Фрагмент текста.
Воскресенье, 12.05.2024, 11:56
Приветствую Вас Гость | RSS

Студия "Ключ"

Каталог статей

Главная » Статьи » Мои статьи

Три вида пародий
Мы часто называем пародией, в частности литературной, совершенно разные по жанру произведения: тут и подражания, и перепев известных произведений, и фельетонно-эпиграммная пародия.
Термин пародия происходит от греческого parodia, что дословно означает «пение наизнанку».
 Пародия существует столько, сколько существует поэзия. В русской поэзии уже Сумароков писал пародии на стихи Ломоносова. Писали пародии и Пушкин, и Лермонтов, и Некрасов: «Подражание корану» Пушкина, «Тамбовская казначейша» Лермонтова, написанная «онегинской строфой», «Колыбельная» Некрасова – перепев Лермонтова.
   Дальнейшее развитие пародия, особенно перепев, получила у поэтов журнала «Искра» Курочкина и Минаева. Так Минаев, издеваясь над пейзажной лирикой Фета, переписал стихотворение последнего «Уснуло озеро…» задом наперёд (чем не пение наизнанку?), широко он использовал в своём творчестве перепевы (поэмы «Евгений Онегин нашего времени», «Демон», «Кому на Руси жить плохо?» «Евгению Онегину» повезло особо. Кто только не использовал его в качестве канвы? Если Минаев по следам Писарева и Тургенева превращает Онегина в Базарова, то Корней Чуковский переносит Онегина в начало XX века. Его Ленский :
  Со мной обнялся он при встрече,
 Войдя в какой-то ресторан,
И молвил от восторга пьян:
«Теперь пойдут иные речи,
Восходит ясная заря!»

Исходные данные.

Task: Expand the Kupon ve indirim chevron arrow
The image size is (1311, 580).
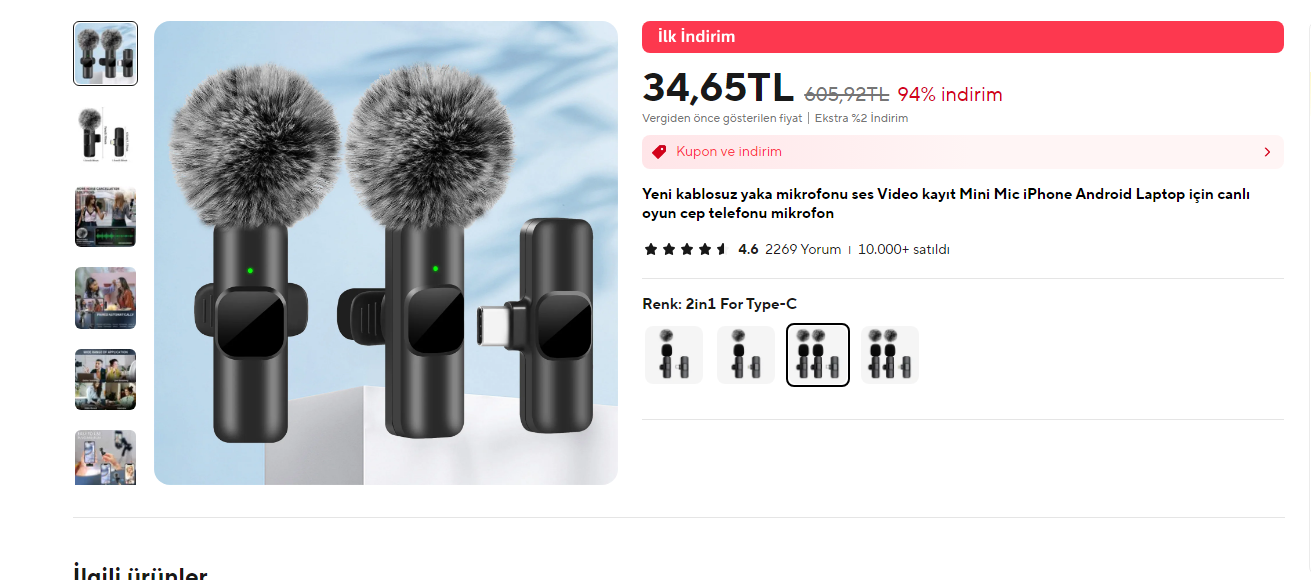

Короткое упражнение. Продублируйте без изменений часть текста о пародии: всё от слов «Каталог статей» вниз до слов «Некрасова – перепев Лермонтова.». Листинг взят из другого источника, не связанного с текстом о пародии.

Решение задачи.
Каталог статей

Главная » Статьи » Мои статьи

Три вида пародий
Мы часто называем пародией, в частности литературной, совершенно разные по жанру произведения: тут и подражания, и перепев известных произведений, и фельетонно-эпиграммная пародия.
Термин пародия происходит от греческого parodia, что дословно означает «пение наизнанку».
 Пародия существует столько, сколько существует поэзия. В русской поэзии уже Сумароков писал пародии на стихи Ломоносова. Писали пародии и Пушкин, и Лермонтов, и Некрасов: «Подражание корану» Пушкина, «Тамбовская казначейша» Лермонтова, написанная «онегинской строфой», «Колыбельная» Некрасова – перепев Лермонтова.